Other diagnostic features include the forward position of the gut opening in the brain and the arrangement of optic centers outside and inside the brain supplied by two pairs of eyes, just like in horseshoe crabs.
To make the analysis more robust, the researchers then added these features to an existing catalog of about 150 characteristics used in constructing evolutionary relationships among arthropods based on neuroanatomical features.
"Greg plugged these characteristics into a computer-based cladistic analysis to ask, 'where does this fossil appear in a relational tree?'" Strausfeld said. "Our fossil of Alalcomenaeus came out with the modern chelicerates."
But according to Strausfeld, the story doesn't end there.
"The prominent appendages that gave the megacheirans their name were clearly used for grasping and holding and probably for sensory inputs. The parts of the brain that provide the wiring for where these large appendages arise are very large in this fossil. Based on their location, we can now say that the biting mouthparts in spiders and their relatives evolved from these appendages."
"Our new find is exciting because it shows that mandibulates (to which crustaceans belong) and chelicerates were already present as two distinct evolutionary trajectories 520 million years ago, which means their common ancestor must have existed much deeper in time," Strausfeld said. "We expect to find fossils of animals that have persisted from more ancient times, and I'm hopeful we will one day find the ancestral type of both the mandibulate and chelicerate nervous system ground patterns. They had to come from somewhere. Now the search is on."

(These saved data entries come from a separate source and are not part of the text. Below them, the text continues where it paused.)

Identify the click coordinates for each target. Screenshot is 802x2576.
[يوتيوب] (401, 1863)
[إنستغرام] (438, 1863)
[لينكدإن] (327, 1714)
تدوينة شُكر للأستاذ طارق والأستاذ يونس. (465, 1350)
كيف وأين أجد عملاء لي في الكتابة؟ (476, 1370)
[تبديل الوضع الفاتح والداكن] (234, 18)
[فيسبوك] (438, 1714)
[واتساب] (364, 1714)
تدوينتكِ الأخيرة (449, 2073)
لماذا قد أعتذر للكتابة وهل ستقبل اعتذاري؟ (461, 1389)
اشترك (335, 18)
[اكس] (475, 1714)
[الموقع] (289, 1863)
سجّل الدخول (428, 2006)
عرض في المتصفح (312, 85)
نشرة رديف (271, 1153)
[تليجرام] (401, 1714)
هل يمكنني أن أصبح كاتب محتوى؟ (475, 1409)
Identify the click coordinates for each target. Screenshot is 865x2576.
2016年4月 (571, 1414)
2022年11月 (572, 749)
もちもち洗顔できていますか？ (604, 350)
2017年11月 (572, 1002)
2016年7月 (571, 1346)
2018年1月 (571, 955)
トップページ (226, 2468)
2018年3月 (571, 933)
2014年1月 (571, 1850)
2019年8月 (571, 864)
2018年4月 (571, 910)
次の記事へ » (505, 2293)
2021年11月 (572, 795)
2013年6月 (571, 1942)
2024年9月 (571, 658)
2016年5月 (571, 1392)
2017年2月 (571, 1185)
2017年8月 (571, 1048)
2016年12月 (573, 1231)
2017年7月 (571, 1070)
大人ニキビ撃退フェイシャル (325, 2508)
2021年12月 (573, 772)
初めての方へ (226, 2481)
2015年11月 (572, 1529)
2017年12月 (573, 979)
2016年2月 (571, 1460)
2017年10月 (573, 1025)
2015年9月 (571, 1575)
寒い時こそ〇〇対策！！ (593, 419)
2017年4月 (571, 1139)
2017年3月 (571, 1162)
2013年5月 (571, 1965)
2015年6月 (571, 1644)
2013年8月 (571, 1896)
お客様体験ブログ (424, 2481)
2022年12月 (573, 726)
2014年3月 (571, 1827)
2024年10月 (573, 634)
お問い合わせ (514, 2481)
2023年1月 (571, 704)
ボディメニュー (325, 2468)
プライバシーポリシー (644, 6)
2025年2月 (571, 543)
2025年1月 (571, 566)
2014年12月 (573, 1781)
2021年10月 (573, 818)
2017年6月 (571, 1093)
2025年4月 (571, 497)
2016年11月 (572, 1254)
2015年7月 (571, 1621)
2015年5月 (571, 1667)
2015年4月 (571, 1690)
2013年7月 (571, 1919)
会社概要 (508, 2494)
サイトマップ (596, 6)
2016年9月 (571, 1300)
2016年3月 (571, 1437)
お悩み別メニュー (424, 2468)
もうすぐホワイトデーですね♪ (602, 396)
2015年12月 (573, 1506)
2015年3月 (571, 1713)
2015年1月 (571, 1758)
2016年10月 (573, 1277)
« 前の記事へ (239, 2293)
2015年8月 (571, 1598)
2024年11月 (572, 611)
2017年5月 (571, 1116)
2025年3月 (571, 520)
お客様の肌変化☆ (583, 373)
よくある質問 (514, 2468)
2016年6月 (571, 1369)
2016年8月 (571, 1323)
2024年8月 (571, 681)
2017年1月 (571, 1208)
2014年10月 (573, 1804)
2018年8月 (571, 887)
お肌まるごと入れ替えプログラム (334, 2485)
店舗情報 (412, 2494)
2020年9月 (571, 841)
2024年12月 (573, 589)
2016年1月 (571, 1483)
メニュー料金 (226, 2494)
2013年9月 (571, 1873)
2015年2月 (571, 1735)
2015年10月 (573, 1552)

For this research project, Strausfeld teamed up with Gengo Tanaka of the Japan Agency for Marine-Earth Science and Technology in Yokosuka, Japan; Xianguang Hou, director of the Yunnan Key Laboratory for Paleobiology at Yunnan University in Kunming, China; and Hou's colleague Xiaoya Ma who is presently working with Gregory Edgecombe in the paleontology department of the Natural History Museum, London.
The work was supported by grants from the Natural Science Foundation of China (no. 40730211), Research in Education and Science from the Government of Japan (no. 21740370) and a Leverhulme Trust Research Project Grant (F/00 696/T) and also by the UA Center for Insect Science and a grant from the AFRL (FA86511010001) to Strausfeld.